Celui-ci va s’arrêter une seconde pour analyser ce qu’’il se passe (sauf s’il est lancé), n’attendez pas, tirer !
En action de tir, si vous avez pris la peine de répéter ces gestes régulièrement au poste, vous serez surpris de la vitesse à la quelle vous les exécuterez en
vrai.
Ne confondez pas vitesse et précipitation ! L’essentiel c’est de voir avant d’être vu d’entendre avant d’être entendu ! L’important n’est pas la
vitesse à laquelle vous épaulez ! On s’en fout de ça ! L’important c’est la vitesse à laquelle vous identifier avant de pointer l’arme et pas pendant la prise de visée, parce que là c’est le stress qui
risque de prendre le pas sur l’identification et « le coup part tout seul », dans le mauvais sens du terme. Une semi-auto ne
vous avantage pas ! Seule la première balle compte et sous réserve qu’elle soit lourde et d’un calibre approprié.
Evidemment il y a des exceptions, par exemple, le sanglier arrive sur vous dans quelques mètres, c’est sûr ! Et là il faut le cadrer dans la lunette et tirer
en même temps. Je préconise de le chercher et de le viser les deux yeux ouverts en regardant le bout du guidon et en plaçant celui-ci sur
l’animal. Si comme je le préconise dans mes articles vous avez pour les tirs à courte distance mis le grossissement à 2 voire 2.5, l’animal débordera largement de la lentille, ne cherchez pas à
comprendre, fermez un œil, tirez une première balle et une seconde en allant chercher la ZI²HL. Même avec ma 375 HH j’arrive à le faire !

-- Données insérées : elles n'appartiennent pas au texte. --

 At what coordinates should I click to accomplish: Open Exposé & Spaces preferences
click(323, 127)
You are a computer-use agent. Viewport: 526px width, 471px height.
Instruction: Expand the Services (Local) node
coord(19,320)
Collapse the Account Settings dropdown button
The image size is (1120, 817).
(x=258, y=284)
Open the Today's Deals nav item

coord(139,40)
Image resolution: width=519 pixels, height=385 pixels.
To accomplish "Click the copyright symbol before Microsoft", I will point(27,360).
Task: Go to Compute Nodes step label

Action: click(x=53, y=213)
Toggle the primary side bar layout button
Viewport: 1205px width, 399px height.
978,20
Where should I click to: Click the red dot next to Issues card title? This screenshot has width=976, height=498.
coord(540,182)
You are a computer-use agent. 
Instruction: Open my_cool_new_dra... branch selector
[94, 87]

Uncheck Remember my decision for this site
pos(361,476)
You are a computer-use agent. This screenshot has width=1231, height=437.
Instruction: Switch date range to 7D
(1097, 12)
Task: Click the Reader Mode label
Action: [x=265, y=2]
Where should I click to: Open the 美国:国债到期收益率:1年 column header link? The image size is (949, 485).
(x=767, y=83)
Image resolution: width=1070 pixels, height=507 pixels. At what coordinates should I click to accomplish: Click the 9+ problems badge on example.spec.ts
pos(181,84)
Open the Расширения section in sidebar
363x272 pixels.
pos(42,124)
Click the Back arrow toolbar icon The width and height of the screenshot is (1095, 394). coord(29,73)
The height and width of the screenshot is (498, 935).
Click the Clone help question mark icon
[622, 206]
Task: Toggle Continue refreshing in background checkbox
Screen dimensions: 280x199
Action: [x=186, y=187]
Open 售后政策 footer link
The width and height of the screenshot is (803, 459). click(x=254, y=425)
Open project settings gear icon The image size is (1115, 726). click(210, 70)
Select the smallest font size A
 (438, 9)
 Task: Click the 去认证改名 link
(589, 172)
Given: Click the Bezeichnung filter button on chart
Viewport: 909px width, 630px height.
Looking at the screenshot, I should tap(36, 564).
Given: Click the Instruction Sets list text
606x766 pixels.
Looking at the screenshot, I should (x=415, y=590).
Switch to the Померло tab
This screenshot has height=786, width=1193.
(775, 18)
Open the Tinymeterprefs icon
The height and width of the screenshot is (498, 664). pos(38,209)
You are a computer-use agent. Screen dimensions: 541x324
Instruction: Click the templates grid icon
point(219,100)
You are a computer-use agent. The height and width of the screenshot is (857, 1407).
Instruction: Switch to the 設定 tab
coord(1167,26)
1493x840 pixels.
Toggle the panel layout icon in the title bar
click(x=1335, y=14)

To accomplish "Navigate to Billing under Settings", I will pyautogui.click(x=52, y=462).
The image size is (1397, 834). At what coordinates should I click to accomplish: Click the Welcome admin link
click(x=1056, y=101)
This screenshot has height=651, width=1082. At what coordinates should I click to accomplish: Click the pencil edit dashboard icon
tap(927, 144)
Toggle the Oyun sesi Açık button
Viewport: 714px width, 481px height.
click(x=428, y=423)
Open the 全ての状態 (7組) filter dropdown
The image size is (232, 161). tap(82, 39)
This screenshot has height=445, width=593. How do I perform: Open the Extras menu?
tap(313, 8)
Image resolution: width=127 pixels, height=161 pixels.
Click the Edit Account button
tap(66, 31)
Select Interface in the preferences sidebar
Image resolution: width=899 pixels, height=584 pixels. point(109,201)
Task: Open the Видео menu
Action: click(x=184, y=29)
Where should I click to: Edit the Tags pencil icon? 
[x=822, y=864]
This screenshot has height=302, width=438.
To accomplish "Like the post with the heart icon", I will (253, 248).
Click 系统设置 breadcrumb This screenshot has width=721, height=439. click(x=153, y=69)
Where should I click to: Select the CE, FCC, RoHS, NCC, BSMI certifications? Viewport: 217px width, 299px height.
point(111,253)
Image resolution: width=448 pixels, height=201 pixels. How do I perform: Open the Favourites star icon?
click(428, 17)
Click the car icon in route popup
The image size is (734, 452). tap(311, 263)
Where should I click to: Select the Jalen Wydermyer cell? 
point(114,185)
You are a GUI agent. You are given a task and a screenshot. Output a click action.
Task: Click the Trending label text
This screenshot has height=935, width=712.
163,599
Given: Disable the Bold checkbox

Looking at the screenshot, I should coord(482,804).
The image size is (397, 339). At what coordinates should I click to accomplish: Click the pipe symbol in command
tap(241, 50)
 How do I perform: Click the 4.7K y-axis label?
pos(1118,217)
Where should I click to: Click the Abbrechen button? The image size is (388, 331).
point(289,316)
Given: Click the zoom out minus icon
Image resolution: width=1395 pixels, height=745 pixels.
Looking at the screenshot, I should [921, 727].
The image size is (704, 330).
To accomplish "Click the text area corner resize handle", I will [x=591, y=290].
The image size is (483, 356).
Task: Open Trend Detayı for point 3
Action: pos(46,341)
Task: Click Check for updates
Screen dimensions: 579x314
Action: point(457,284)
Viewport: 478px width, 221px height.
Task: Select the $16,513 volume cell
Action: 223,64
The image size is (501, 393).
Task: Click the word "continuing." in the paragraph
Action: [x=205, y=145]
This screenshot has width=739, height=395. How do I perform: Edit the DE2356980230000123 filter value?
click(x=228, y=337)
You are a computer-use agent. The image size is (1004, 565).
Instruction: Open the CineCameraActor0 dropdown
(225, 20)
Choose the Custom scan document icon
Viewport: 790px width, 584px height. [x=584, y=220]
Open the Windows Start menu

A la chasse nous avons tous été confronté à un possible accident : un troupeau de VTT qui descend la montagne plein pot et en pleine forêt ! Je l’ai
vécu ! Un jogger qui gravit une pente caillouteuse en soufflant comme un bœuf sanglier ! Cela c’est un collègue qui l’a
vécu !
Au bout de quelques années de pratique j’ai suffisamment confiance en moi pour accepter de perdre un peu de temps en identifiant d’abord, l’arme pré-épaulé, canon à
45° vers le sol pour ensuite accélérer très vite le solde des mouvements jusqu’au tir. C’est à cela qu’il vous faudra arriver.